1950s British activist

Thomas Wardle (1923 – 1992) was a British-Australian pacifist who was active in the 1950s in the anti-apartheid, nonviolence and civil rights movements. He was also a leader in early anti-nuclear protests as a member of Operation Gandhi.

Wardle worked with Bayard Rustin, A. J. Muste, Henry LeRoy Finch and Michael Scott to promote non-violent protest against racial inequality, with views developed and honed during his time in South Africa in 1952 as an assistant to Manilal Gandhi on the newspaper, Indian Opinion.

==Career and peace activism==
Born in Liverpool, Wardle served in the British Army from 1942 to 1947. He emigrated to South Africa to take up welfare work in 1948 and came to a full conversion to pacifism while working with Manilal Gandhi at the Phoenix settlement. Wardle returned to London in late 1952 working as a journalist on Peace News, a newspaper for the grassroots peace and justice movement. Active alongside Peace News editor Hugh Brock and fellow peace campaigner Michael Randle in Operation Gandhi, Wardle took part in the early anti-nuclear marches to Porton Down and the Atomic Energy Research Establishment at Hartwell. In an interview with the Imperial War Museum in 1992, Randle describes the impact Wardle had on him during the first hastily organised march to Aldermaston in 1952, discussing his absolute commitment to non-violence and his firm and articulate opposition to atomic energy for any purpose whatsoever. These marches proved to be the forerunners of the much larger Aldermaston Marches in 1958 and the Campaign for Nuclear Disarmament.

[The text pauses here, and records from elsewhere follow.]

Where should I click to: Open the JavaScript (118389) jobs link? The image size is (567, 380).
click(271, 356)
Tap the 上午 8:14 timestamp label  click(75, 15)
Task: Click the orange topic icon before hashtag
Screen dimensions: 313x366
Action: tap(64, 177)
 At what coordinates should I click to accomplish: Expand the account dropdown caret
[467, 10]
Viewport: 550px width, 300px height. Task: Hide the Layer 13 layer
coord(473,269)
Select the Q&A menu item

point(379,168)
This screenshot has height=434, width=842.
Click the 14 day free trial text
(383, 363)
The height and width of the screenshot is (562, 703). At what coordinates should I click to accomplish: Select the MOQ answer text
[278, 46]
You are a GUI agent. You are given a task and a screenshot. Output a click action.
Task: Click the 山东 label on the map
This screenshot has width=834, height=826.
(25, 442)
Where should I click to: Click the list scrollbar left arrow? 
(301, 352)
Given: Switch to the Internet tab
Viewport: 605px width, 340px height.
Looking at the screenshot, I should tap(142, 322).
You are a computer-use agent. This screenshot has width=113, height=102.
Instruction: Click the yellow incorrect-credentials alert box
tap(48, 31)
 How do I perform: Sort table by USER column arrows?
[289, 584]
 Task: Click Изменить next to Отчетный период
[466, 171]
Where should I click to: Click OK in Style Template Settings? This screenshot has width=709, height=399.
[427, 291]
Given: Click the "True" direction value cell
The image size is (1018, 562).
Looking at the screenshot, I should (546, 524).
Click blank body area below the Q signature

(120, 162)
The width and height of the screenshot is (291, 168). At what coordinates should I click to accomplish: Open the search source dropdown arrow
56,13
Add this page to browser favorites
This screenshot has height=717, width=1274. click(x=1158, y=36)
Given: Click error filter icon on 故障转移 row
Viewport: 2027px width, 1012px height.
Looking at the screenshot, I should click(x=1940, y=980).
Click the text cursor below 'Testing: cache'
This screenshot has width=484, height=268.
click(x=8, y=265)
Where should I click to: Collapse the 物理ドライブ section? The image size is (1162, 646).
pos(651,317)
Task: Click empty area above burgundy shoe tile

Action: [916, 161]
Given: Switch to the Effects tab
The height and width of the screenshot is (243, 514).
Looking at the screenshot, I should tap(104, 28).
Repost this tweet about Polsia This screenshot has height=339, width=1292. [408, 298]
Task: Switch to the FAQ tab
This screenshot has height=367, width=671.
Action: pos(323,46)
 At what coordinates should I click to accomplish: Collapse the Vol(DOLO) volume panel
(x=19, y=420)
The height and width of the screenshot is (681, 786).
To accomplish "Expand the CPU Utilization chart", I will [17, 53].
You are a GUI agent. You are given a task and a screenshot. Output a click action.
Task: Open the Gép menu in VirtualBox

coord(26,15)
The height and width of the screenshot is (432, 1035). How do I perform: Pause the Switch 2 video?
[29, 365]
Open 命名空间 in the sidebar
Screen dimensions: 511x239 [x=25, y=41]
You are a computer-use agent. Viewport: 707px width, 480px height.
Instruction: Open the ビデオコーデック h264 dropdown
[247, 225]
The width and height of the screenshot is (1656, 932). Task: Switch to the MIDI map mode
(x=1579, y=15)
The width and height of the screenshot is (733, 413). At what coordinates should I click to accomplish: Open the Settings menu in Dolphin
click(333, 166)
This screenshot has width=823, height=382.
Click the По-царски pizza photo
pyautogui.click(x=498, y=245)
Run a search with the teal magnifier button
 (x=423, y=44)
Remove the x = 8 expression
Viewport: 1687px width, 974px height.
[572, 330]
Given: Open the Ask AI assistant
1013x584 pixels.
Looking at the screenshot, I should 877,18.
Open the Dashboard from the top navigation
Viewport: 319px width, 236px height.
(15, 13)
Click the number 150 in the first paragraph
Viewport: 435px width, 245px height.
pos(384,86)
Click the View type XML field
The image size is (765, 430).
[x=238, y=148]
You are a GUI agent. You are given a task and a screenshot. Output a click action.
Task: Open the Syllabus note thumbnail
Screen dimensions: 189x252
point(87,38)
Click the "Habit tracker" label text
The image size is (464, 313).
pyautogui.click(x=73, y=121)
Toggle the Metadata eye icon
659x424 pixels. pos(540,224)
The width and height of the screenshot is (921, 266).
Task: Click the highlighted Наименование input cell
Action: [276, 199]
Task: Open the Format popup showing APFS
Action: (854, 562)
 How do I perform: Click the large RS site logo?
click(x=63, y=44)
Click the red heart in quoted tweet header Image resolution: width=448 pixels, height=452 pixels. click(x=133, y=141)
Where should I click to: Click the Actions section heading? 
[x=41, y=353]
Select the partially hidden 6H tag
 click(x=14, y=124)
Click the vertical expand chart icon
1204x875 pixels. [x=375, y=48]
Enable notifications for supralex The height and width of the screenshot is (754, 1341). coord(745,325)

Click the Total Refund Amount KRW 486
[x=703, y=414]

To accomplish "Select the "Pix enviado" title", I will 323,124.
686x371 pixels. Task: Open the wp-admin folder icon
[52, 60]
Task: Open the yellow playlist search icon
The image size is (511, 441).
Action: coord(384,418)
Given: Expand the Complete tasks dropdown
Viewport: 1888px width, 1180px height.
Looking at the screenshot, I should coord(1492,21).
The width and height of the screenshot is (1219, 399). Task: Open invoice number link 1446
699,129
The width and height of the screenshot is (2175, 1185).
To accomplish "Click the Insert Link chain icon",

Profoundly influenced by Gandhism, Wardle was in demand to speak against apartheid and promoted nonviolence in many forums during the 1950s, both in the UK and internationally. He was accepted to deliver testimony before the United Nations Commission on the racial situation in South Africa in Geneva, 1953, where he presented with Rev Michael Scott. Wardle's full testimony is housed at the UN Archives. In 1955, he undertook a three-month Peace Education tour of the US, sponsored by the American Friends Service Committee. Speaking on topics such as ‘The Struggle in South Africa’ and ‘The Contemporary Revolution’, he was accompanied by Bayard Rustin in many of the speaking engagements. These engagements included the keynote address to the War Resisters League annual dinner alongside Rustin, A. J. Muste and Henry LeRoy Finch.

==Later years==
In 1960, Wardle and his family emigrated to Australia where he continued to work actively in advocating humanitarianism and environmentalism. He became a secondary school teacher in Geelong and on retirement, a volunteer tutor of philosophy in Geelong until his death in 1992.

==Personal life==
Wardle married his Dutch wife, Nanny (née Bijvoet) in 1947, and has two adult children Shanti (Wong) and Mark. Nanny died in Geelong in 2020.